A mean of 104,115 reads per sample were obtained with a MiSeq (Illumina) after sequencing the V3-V4 region of the 16S rRNA gene from rectal contents of 288 pigs. A total of 1,261 OTUs which were grouped in 18 phyla and 101 genera were found in the 285 samples that fulfilled the quality criteria. At phylum level, Firmicutes (45.36%) and Bacteroidetes (37.47%) were the more abundant (Fig. 1 and Supplementary Table S2). In accordance with the literature36,37, Firmicutes and Bacteroidetes are usually the most dominant phyla found in colon and faeces of pigs. The most abundant genera, not marked as unspecified, were Prevotella (7.03%) and Treponema (6.29%) (Supplementary Table S3). Accordingly, Prevotella spp. are frequently found as one of the most abundant genus in the lower intestine and faeces36,37. However, comparisons between different studies should be made with caution, since differences in microbiota composition are conditional on the different sets of primers used in the analysis, breeds (host genetic background), age of the animals at sampling time, and environmental factors such as dietary composition14,38.

Figure 1
figure 1

Stacked area plot of OTUs grouped by phyla for the 285 pig rectal samples.

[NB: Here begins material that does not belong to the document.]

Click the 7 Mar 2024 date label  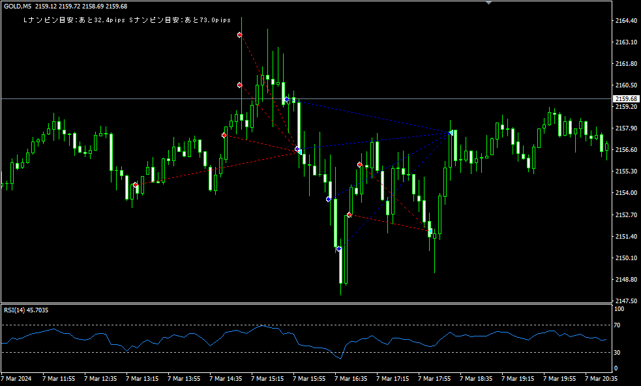[x=16, y=378]
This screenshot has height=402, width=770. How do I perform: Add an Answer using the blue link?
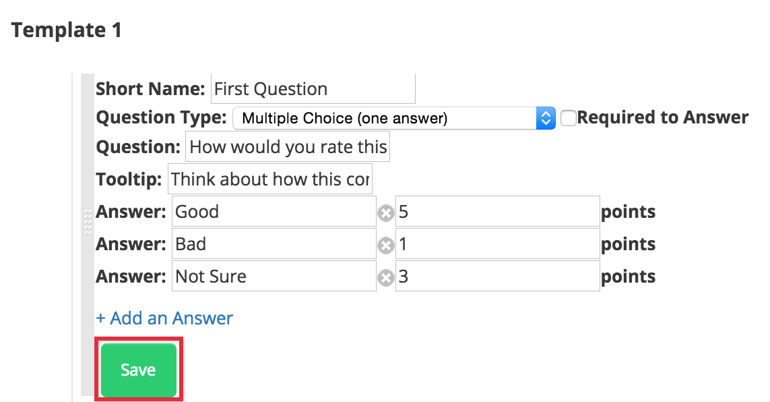(164, 318)
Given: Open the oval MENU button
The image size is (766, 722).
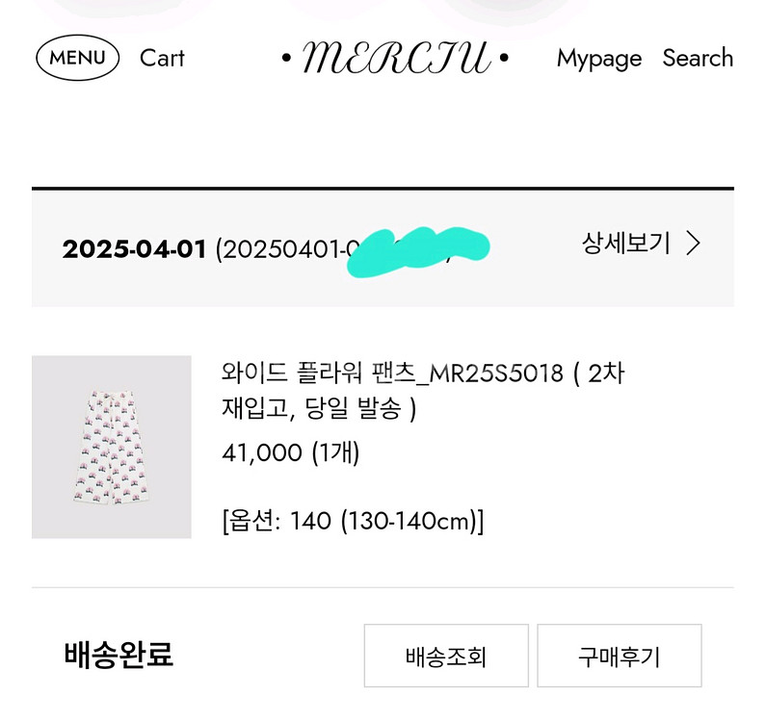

To obtain a measure for the number of different OTUs and their relative abundance within each of the 285 samples, the community α-diversity was calculated through the Shannon index (Fig. 2a). The mean of the α-diversity was 5.55, ranging from 4.97 to 5.93. It is not surprising, since the distal part of the pig gut usually has a higher α-diversity than the rest of the intestine37. In addition, the β-diversity was used to measure the differences between samples through the Whittaker index (Fig. 2b) obtaining a mean distance to the centroid of 0.10. Lastly, a NMDS plot was performed to observe the dissimilarities between samples employing Bray-Curtis dissimilarity (Fig. 2c). The β-diversity was closer to 0, indicating that the global microbiota composition was quite similar along the 285 samples. Furthermore, this low β-diversity was expected, since the pigs from our study have been subjected to the same diet and environmental factors during their whole rearing cycle and this uniformity is reinforced by the absence of clustering in the NMDS plot. This way, overall diversity results reinforce the appropriateness of the model to measure the effect of host genetics in shaping the microbiota.

Figure 2
figure 2

Plots showing the diversities and dissimilarities measured using the 1,261 OTUs found in rectal contents of 285 pigs. (a) Boxplot of the Shannon α-diversity. (b) Boxplot of the Whittaker β-diversity calculated through the Bray-Curtis dissimilarity. (c) Non-metric multidimensional scaling (NMDS) plot based on Bray-Curtis dissimilarities. The size of the dot is proportional to the total number of annotated reads in each sample.

GWAS results

GWAS were performed using 45,508 SNPs genotyped in 285 animals and the relative abundance of 18 genera; Akkermansia, Bacteroides, CF231, Coprococcus, Fibrobacter, Lactobacillus, Oscillospira, Parabacteroides, Paraprevotellaceae Prevotella, Phascolarctobacterium, Prevotella, RFN20, Ruminococcus, SMB53, Sphaerochaeta, Streptococcus, Treponema and YRC22. A total of 52 significant SNPs were distributed in 17 regions along the following Sus scrofa chromosomes (SSC): SSC3, SSC4, SSC6, SSC7, SSC8, SSC9, SSC10, SSC11, SSC13, SSC14, SSC15, SSC18 and SSCX (Supplementary Table S4). Significant association signals (FDR ≤ 0.1) were found in six out of the 18 GWAS for the following genera: Akkermansia, CF231, Phascolarctobacterium, Prevotella, SMB53 and Streptococcus (Fig. 3 and Table 1). No shared associated regions were found for the abundances of these six genera, albeit some of them belong to the same phyla. CF231 and Prevotella are genera of the Bacteroidetes phylum. Within the Firmicutes phylum, Phascolarctobacterium and SMB53 are members of the Clostridiales order, and Streptococcus is a member of the Lactobacillales order. Hence, our results suggest an association between chromosomal regions along the pig genome and abundance of certain bacteria genera. In the following sections, the candidate genes mapped in the genomic regions associated with the genus relative abundance of Akkermansia, CF231, Phascolarctobacterium, Prevotella, SMB53 and Streptococcus are discussed in detail. The list of candidate genes is summarized in Table 1.

Figure 3
figure 3

GWAS plot for the relative abundance of the following genera: Akkermansia, CF231, Phascolarctobacterium, Prevotella, SMB53, and Streptococcus. The red lines indicate those SNPs that are below the genome-wide significance threshold (FDR ≤ 0.05), while the blue lines indicate those SNPs that are below genome-wide significance threshold (FDR ≤ 0.1).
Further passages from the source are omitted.